Cycling at a lower cadence also recruits more muscle fibers overall as well as more fast-twitch fibers. As far as your cardiovascular system goes, lower-cadence cycling costs less in terms of oxygen consumption but is more taxing on the muscles from a strength perspective.
Saving it for the run.
Higher cadence advocates may point to studies performed showing that study participants performed better on a subsequent post-cycle run than subjects who cycled at a low cadence. The truth is that there are conflicting studies that show better running success after cycling at various cadences. What matters is that you train yourself to run well after cycling at race-pace intensity by practicing adequately during training efforts.
Cadence selection overall is not an either/or proposition. Your personal strengths, weaknesses, physiological makeup and comfort preference determine your optimal cadence. And the terrain often dictates a necessary change in your RPMs. A rider who is training regularly at a variety of cadences will eventually find his or her optimal cadence for training and racing.
You should train at various cadences to increase your comfort level and to improve your fitness. Over-gearing, or big gear work, can help you develop strength, and practicing pedaling with a higher cadence at a range of intensities can help improve pedaling efficiency. Form work such as one-legged pedaling drills and spin-ups can also help improve your pedal stroke.

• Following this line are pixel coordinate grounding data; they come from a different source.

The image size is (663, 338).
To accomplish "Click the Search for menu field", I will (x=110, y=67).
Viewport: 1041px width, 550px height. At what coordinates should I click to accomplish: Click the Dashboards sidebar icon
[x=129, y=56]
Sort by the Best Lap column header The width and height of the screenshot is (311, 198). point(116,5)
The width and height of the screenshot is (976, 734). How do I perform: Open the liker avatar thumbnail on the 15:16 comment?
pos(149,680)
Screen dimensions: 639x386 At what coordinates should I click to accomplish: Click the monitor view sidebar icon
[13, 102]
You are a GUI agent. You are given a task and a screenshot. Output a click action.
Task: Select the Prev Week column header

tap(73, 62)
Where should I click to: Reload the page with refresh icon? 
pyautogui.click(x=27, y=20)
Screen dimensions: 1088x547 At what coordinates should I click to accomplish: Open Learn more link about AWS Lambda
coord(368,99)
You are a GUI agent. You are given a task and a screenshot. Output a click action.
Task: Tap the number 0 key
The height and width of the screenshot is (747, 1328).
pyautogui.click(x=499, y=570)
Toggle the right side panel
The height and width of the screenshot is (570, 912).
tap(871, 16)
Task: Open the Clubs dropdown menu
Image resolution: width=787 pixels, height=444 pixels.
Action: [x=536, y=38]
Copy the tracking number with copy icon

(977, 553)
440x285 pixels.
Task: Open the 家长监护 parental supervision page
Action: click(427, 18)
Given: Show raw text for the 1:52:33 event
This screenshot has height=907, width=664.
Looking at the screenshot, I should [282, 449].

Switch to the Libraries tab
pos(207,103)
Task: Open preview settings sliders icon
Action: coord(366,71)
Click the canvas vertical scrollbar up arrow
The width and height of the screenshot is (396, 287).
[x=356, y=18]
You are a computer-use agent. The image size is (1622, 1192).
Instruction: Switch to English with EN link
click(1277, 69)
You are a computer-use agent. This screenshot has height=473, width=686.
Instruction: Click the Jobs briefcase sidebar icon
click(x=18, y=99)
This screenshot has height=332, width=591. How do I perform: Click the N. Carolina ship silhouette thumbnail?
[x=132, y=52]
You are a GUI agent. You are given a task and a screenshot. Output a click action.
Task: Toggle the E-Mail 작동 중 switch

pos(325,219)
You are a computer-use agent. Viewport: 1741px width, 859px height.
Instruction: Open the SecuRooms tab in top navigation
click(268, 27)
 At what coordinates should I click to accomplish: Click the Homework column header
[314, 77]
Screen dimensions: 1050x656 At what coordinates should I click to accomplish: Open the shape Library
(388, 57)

Don’t let a preoccupation with cadence cloud what’s really important: making sure you develop the ability to maintain your goal power through your most efficient application of cadence during your goal event.
External Reasons For Low Cadence
Is your cadence below the “normal” range (80–100 RPM) and you just can’t seem to change it? There could be other external factors at play.
Proper gearing: Your strength as a rider plus the terrain you’ll be facing dictates proper gearing. If you’re not sure of your chainring size or find yourself looking for another gear on hills, you might visit your local bike shop to see if a cassette swap is in order.
Appropriate crank length: Do you know your crank length? If you have the wrong size and are thus “reaching” each pedal stroke, a crank change could increase your cadence and efficiency by opening your hip to relax and therefore engaging more of your glute muscle, says fitter and Podium Multisport owner Matt Cole.
Proper fit: If you have an improper fit, your body angles could be forcing you into a certain RPM range.